Print the line containing "You are a GUI" and each line after it through the end of the material below, exactly as it appears, but skip the pictures.

━━━

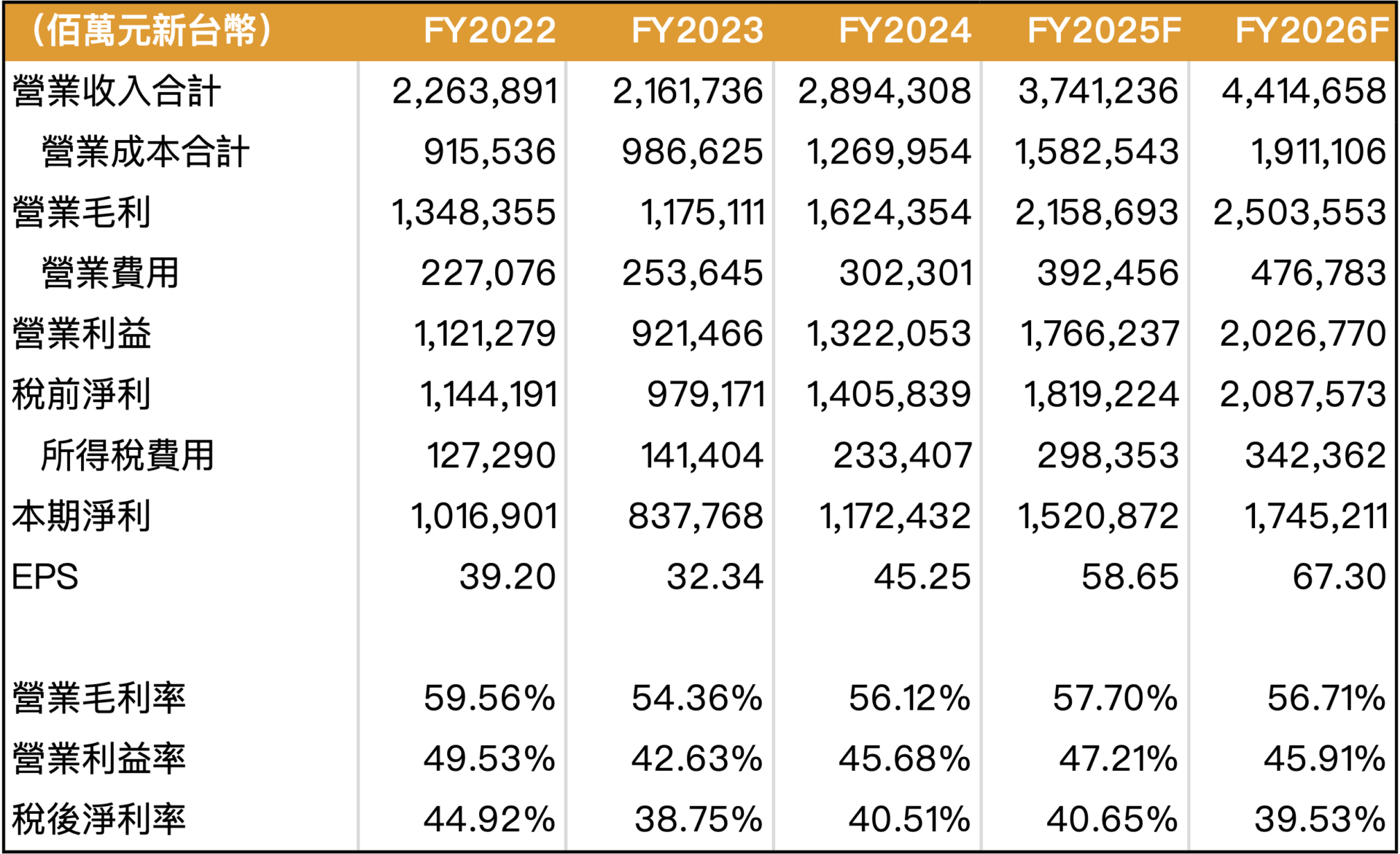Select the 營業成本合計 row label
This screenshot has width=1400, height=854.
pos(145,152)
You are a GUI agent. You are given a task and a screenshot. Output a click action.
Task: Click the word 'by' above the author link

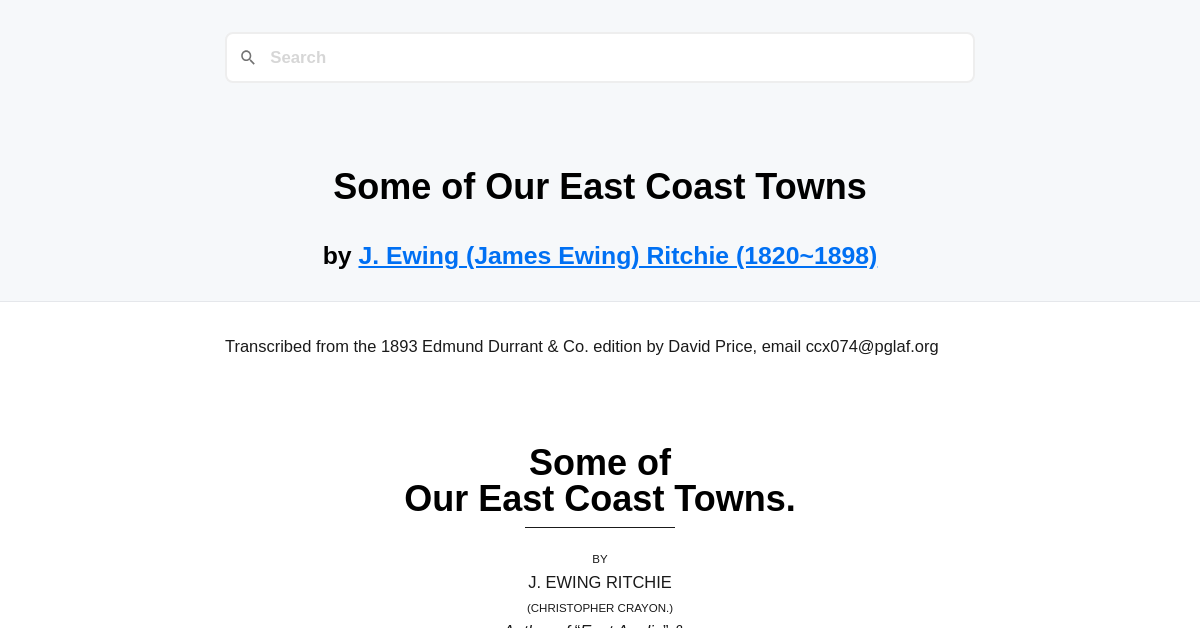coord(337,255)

━━━

TASK SOLUTION:
You are a GUI agent. You are given a task and a screenshot. Output a click action.
Task: Click the word 'by' above the author link

coord(337,255)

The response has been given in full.